もうひとつの理由は、特殊法人のあり方が大きく変化しつつあることだ。税金を投入したソフト開発支援は、すぐに商売につながるものより目に見えない将来の成果につながるものに出資していくべきだというのが、これまでの考え方だった。しかし、今は税金を投入したからには、はっきりとした成果の還元が求められる。IPAでも、成果を重視していくべきだと考えている。ただし、未踏ソフトウェア創造事業だけはこの方針に含まれない。
――成果を出すための具体策とは。
近藤 IPAが出資した案件で特許をとったものはどれだけあるのかといった具体的な成果を示すことができず、IPAの財務諸表を見ると出資金3000億円に対し2800億円の欠損金が出ている。この結果を重く受け止めなければならない。限られた資金を投資するのだから、成果が出るものだけに資金を出すよう対象を絞り込む。「ユビキタスコンピューティングおよびブロードバンド」、「生活・公共分野」、「セキュリティおよび信頼性・生産性向上」の3分野を重点項目としていく。
====================
◆ **課題の内容**:
• a. 本文のうち、「もうひとつの理由は、特殊法人」から始まり「3分野を重点項目としていく。」で終わる部分を一字一句違えずに書き写してください。
• b. IPAの出資方針を語る本文について、最後の文のあとに続く部分を書き足してください。
この後に続く一覧は、本文とは関係がありません。

◆ **資料**:
====================
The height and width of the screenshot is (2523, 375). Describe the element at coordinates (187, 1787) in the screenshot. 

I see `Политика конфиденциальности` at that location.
====================
◆ **課題の解答**:
• a.
もうひとつの理由は、特殊法人のあり方が大きく変化しつつあることだ。税金を投入したソフト開発支援は、すぐに商売につながるものより目に見えない将来の成果につながるものに出資していくべきだというのが、これまでの考え方だった。しかし、今は税金を投入したからには、はっきりとした成果の還元が求められる。IPAでも、成果を重視していくべきだと考えている。ただし、未踏ソフトウェア創造事業だけはこの方針に含まれない。
――成果を出すための具体策とは。
近藤 IPAが出資した案件で特許をとったものはどれだけあるのかといった具体的な成果を示すことができず、IPAの財務諸表を見ると出資金3000億円に対し2800億円の欠損金が出ている。この結果を重く受け止めなければならない。限られた資金を投資するのだから、成果が出るものだけに資金を出すよう対象を絞り込む。「ユビキタスコンピューティングおよびブロードバンド」、「生活・公共分野」、「セキュリティおよび信頼性・生産性向上」の3分野を重点項目としていく。

• b.
また、プロジェクトマネージャー(PM)制度を導入し、PMに選ばれた人間が自分の目で実用化されるソフトを選び、責任をもってそのプロジェクトを実用にまでもっていく。将来的には、IPAが出資したソフトは、非常に品質が高く、実用に適した製品だと認知してもらうことができるよう、IPAマークのようなものをつくりたい。
――それまでにはどの程度の時間がかかるのか。
近藤 一応、3年を目処にとは考えている。しかし、本当のところは来年度からIPAマークを信頼のブランドとしていくことができればとも考えている。そのためには、かなり努力が必要だが、それくらい早い変化を起こしていくべきだと認識している。